Saved data entries:
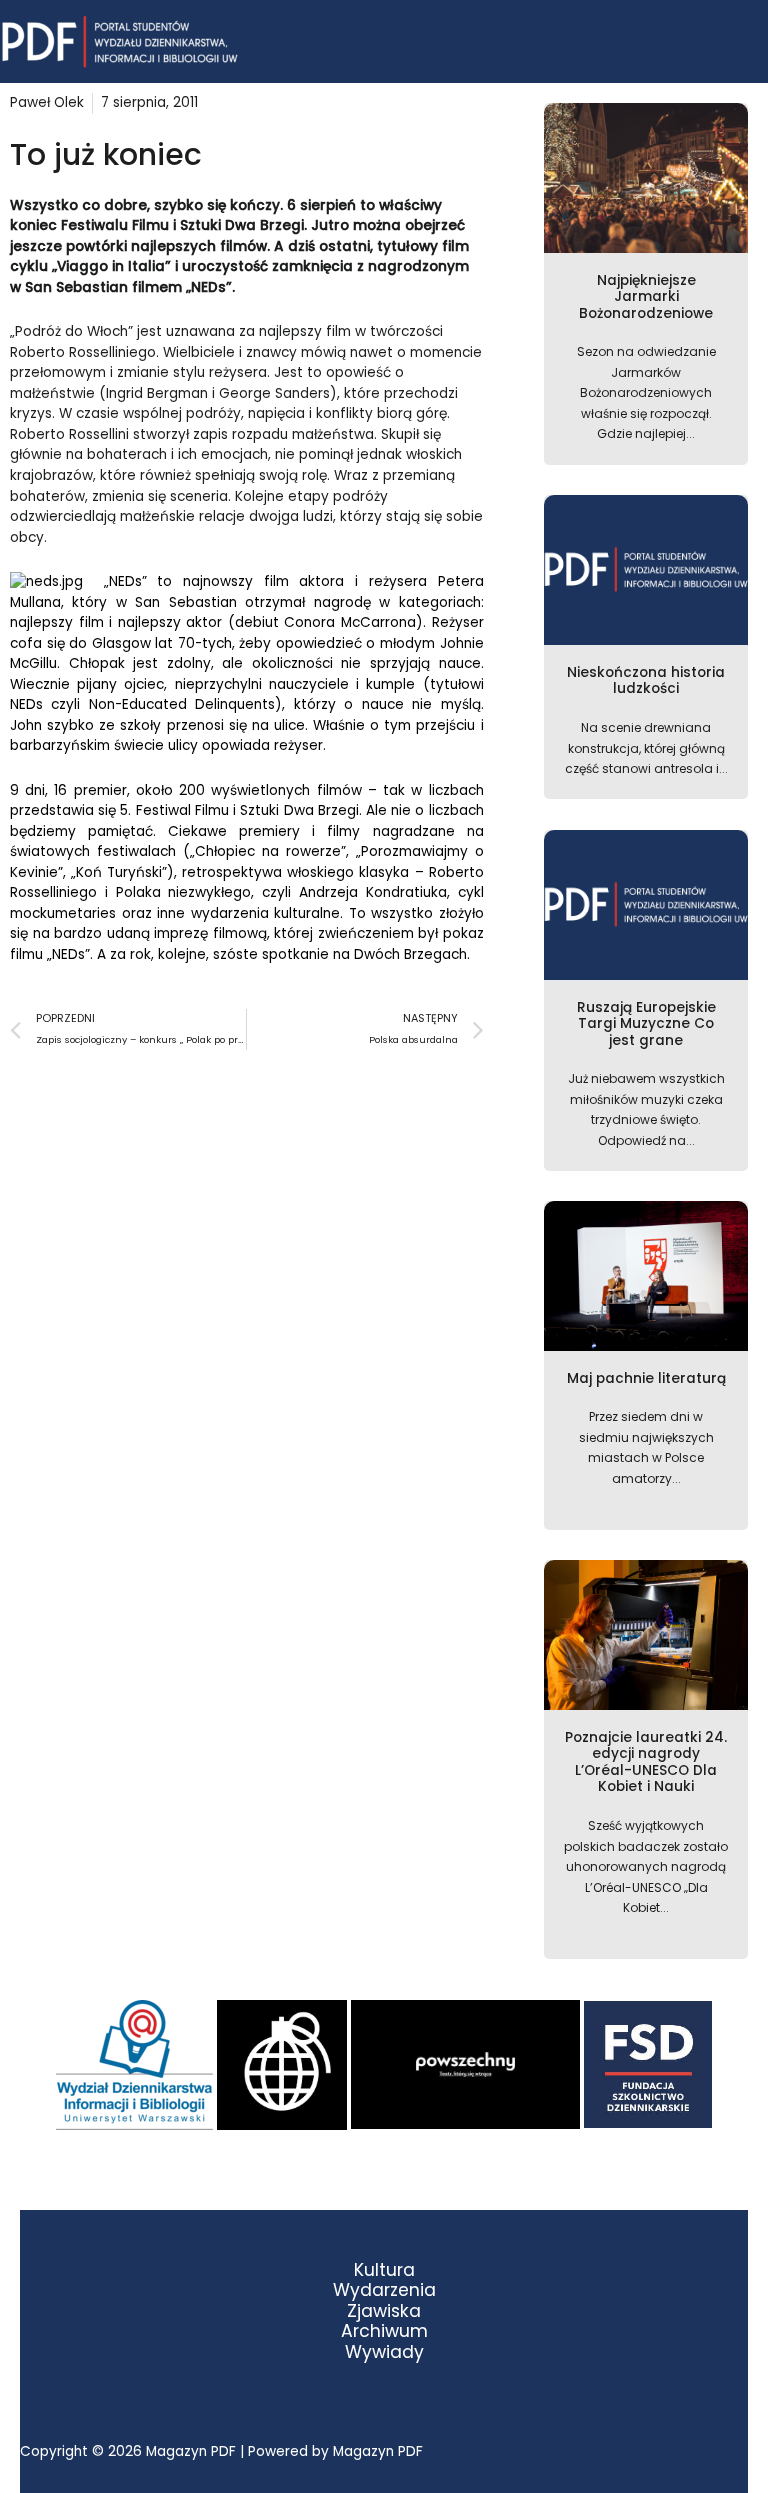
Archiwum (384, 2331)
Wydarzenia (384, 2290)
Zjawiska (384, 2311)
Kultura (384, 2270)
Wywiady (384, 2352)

--

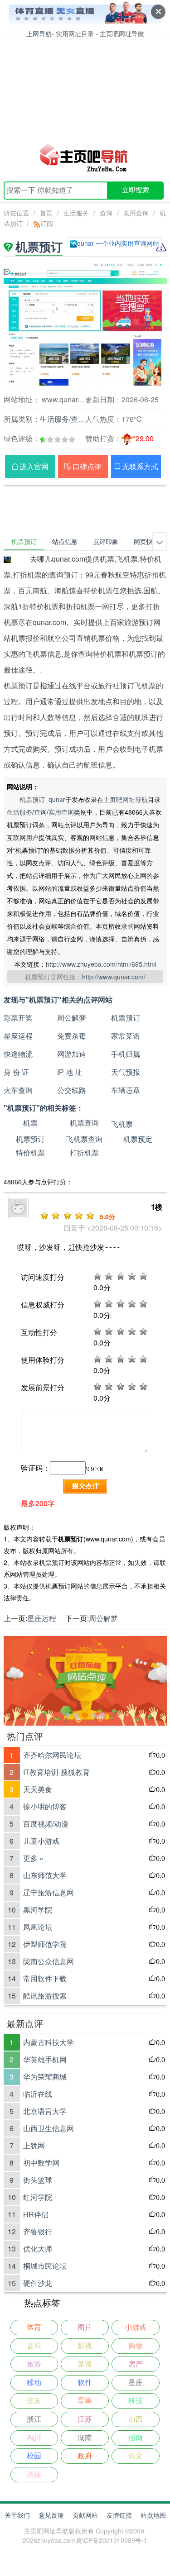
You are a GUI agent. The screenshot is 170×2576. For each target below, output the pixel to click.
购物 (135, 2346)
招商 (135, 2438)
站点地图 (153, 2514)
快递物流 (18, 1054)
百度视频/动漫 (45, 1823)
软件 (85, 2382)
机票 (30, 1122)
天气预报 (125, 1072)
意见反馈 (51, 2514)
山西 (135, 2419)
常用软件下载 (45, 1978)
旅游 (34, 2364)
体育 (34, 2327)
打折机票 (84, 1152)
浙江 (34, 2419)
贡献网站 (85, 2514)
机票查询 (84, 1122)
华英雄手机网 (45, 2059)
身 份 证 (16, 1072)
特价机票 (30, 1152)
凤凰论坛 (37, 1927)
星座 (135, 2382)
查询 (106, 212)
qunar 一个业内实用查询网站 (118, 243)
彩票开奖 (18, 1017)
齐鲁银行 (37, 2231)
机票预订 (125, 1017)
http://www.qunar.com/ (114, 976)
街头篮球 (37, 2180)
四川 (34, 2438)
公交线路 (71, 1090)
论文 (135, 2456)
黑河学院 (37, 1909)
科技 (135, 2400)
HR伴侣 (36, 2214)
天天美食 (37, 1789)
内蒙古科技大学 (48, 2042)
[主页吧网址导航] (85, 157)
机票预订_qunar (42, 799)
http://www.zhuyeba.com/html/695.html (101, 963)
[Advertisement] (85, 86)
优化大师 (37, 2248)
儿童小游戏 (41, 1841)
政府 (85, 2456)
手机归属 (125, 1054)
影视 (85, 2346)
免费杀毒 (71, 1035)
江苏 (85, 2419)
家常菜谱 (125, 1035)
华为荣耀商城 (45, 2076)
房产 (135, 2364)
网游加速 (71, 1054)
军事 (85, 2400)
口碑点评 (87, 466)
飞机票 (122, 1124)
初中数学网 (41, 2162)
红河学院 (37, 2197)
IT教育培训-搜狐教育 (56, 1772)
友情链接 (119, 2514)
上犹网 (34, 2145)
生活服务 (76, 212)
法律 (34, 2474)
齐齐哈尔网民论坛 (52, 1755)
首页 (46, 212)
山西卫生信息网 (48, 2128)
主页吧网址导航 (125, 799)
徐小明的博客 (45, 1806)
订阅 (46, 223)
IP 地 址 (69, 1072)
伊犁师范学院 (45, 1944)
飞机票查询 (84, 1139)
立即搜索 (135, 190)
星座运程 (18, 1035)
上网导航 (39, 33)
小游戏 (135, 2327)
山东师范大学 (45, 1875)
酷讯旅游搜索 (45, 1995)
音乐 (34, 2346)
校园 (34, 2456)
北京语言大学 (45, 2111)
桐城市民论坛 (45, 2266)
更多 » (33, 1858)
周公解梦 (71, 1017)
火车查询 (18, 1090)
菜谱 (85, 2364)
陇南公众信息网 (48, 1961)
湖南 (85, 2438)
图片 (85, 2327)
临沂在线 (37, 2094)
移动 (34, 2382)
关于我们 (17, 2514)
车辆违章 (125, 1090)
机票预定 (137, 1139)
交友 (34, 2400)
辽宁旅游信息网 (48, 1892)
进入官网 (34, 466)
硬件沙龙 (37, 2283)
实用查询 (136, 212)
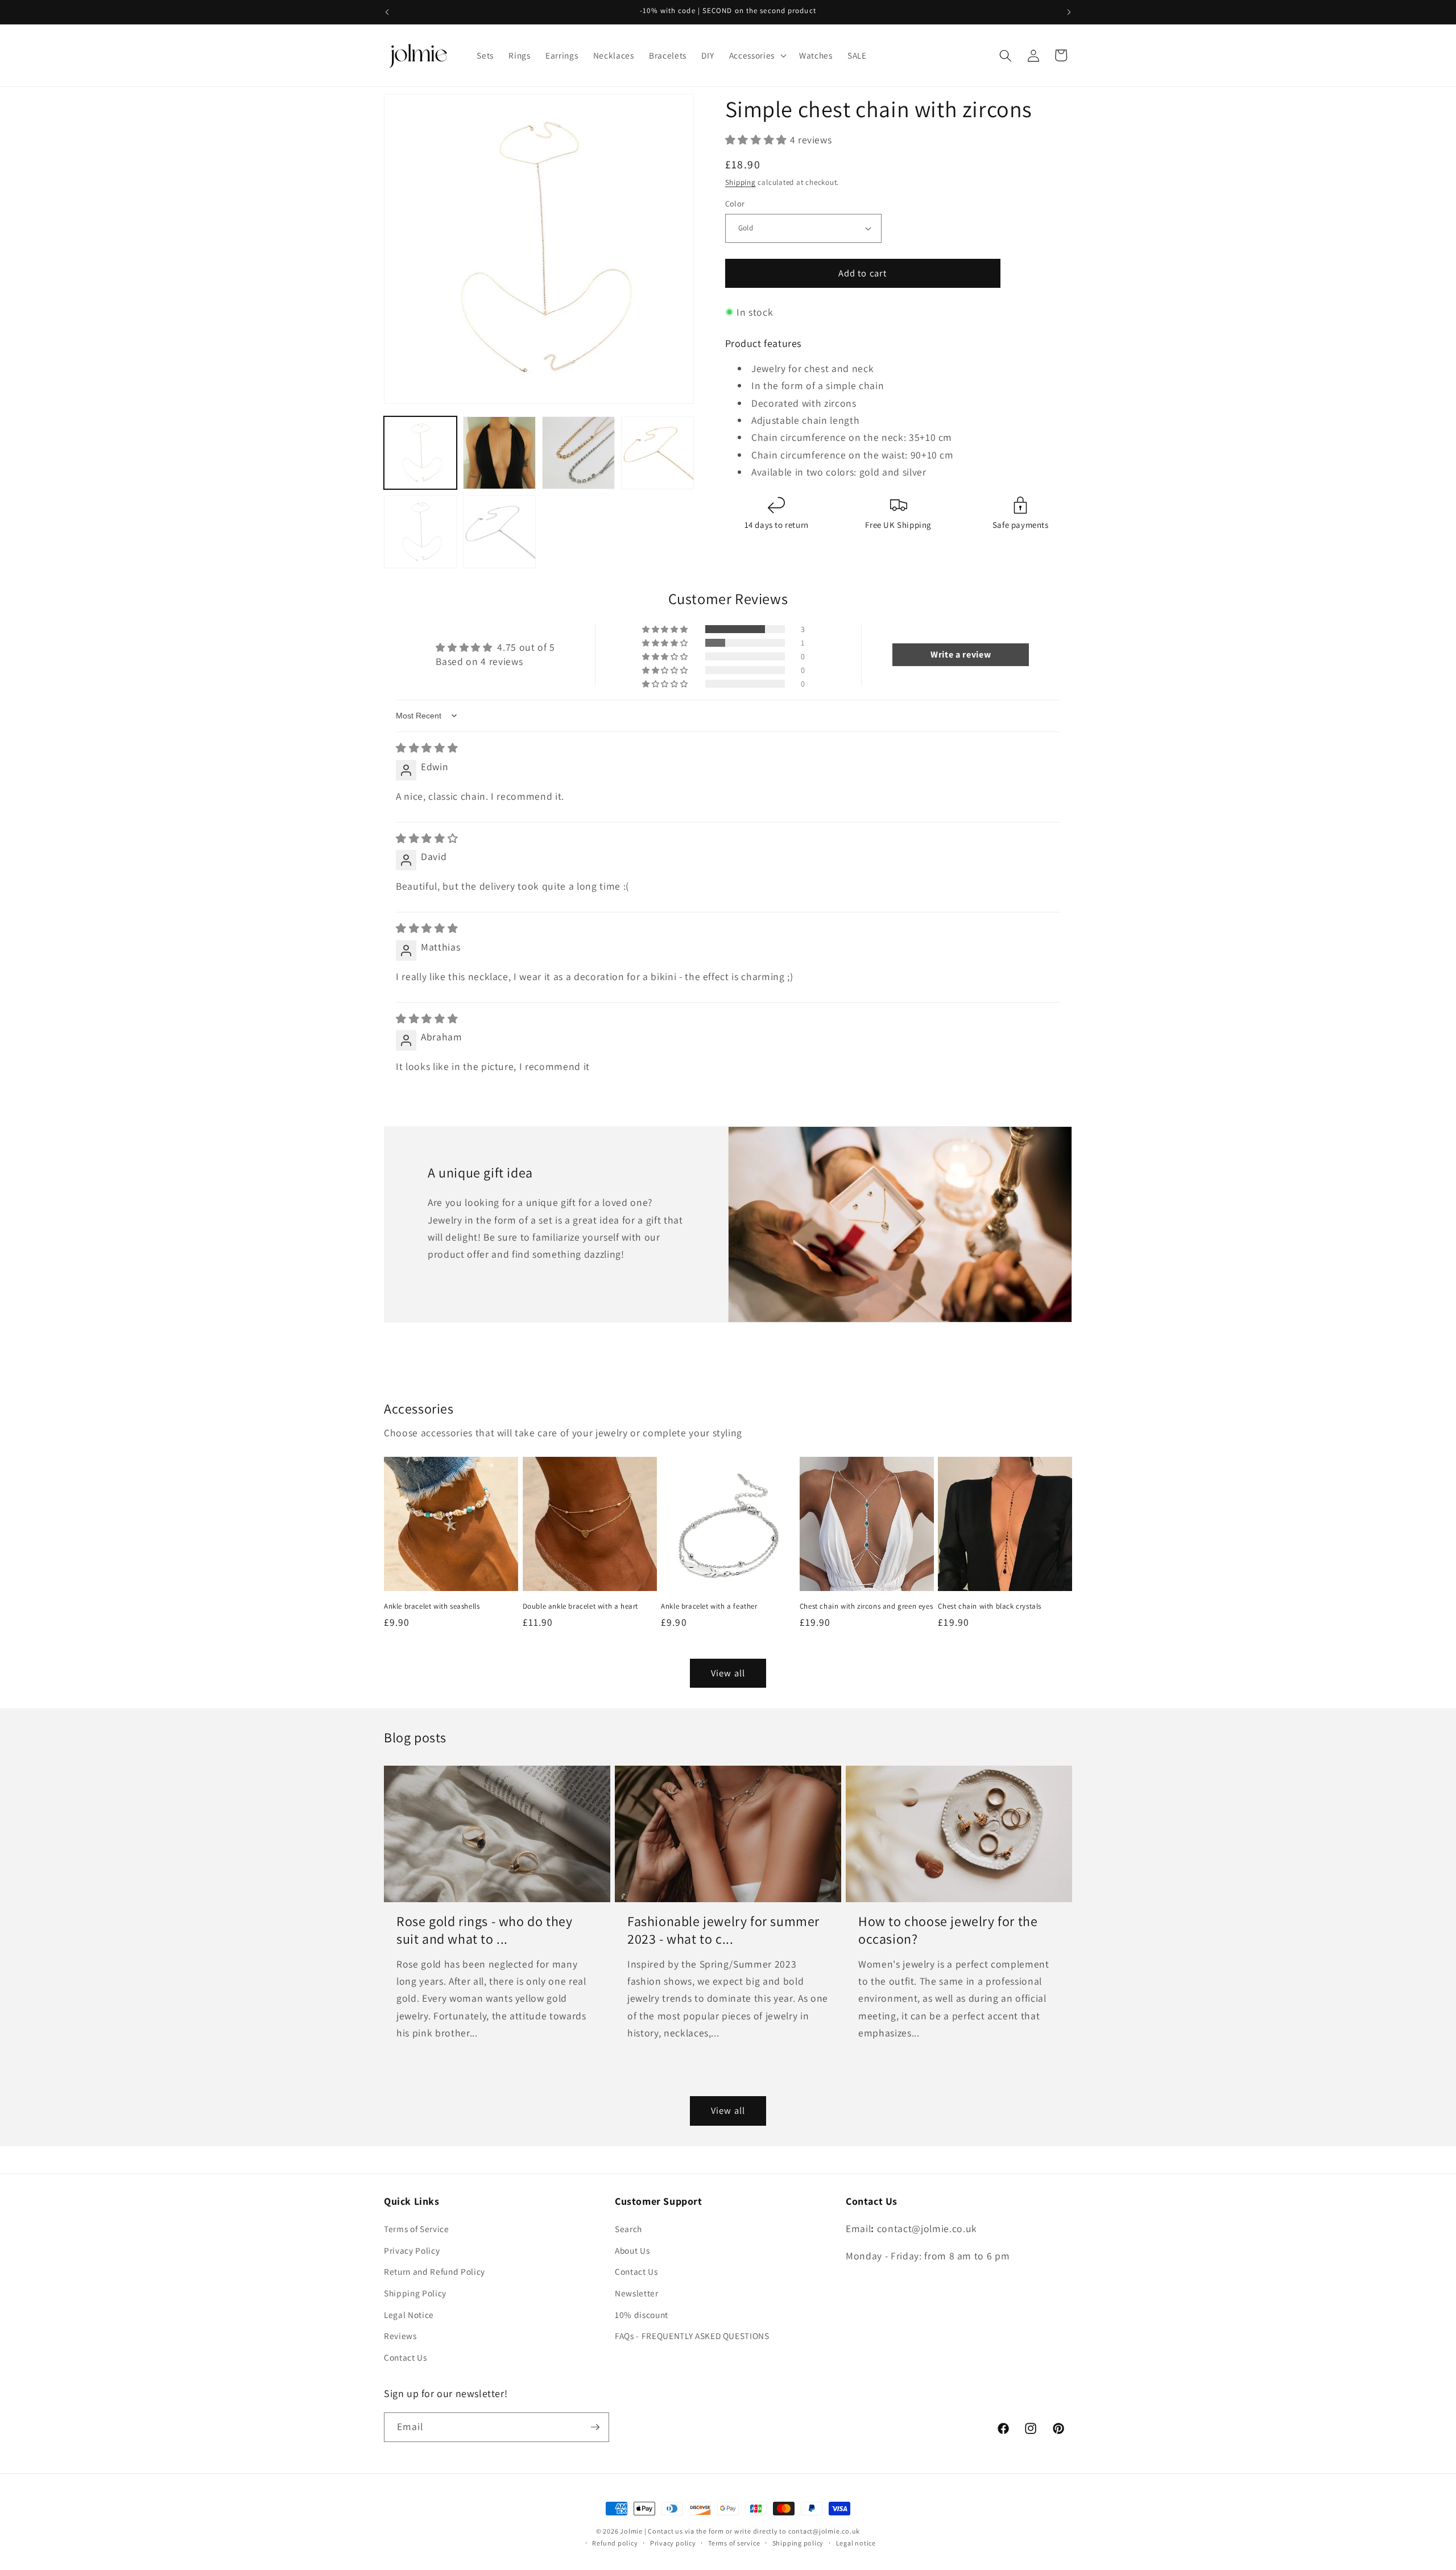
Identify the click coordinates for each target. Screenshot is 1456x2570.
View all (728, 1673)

==

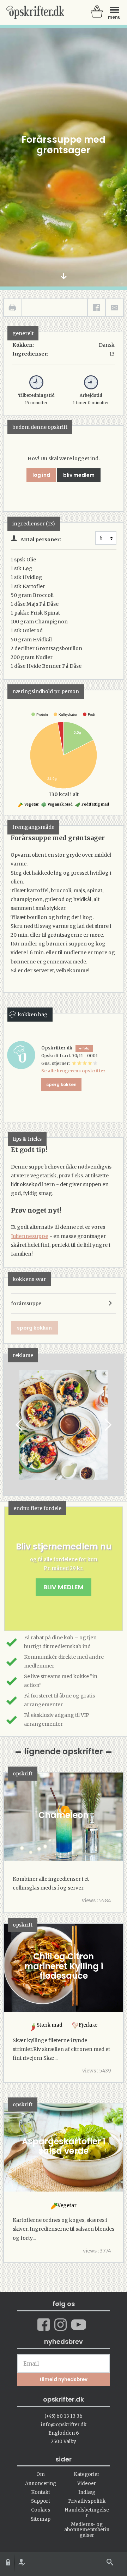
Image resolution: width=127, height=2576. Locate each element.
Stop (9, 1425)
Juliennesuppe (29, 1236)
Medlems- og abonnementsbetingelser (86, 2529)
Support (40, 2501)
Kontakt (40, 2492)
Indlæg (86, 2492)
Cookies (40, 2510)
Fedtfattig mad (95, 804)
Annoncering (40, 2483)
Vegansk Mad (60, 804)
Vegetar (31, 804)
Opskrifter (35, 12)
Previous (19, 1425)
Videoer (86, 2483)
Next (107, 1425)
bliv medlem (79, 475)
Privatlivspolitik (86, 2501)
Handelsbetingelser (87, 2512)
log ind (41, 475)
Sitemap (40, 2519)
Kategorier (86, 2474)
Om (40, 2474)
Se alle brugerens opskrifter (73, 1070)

Task to complete: Where in the entries above does the word "target" appear? Copy each line that has it.

Exercise response:
You are a GUI agent. The screenshot is 170×2576. For each target below, output the pixel to click.
Identify the click coordinates for each target. Screenshot is 1456x2570.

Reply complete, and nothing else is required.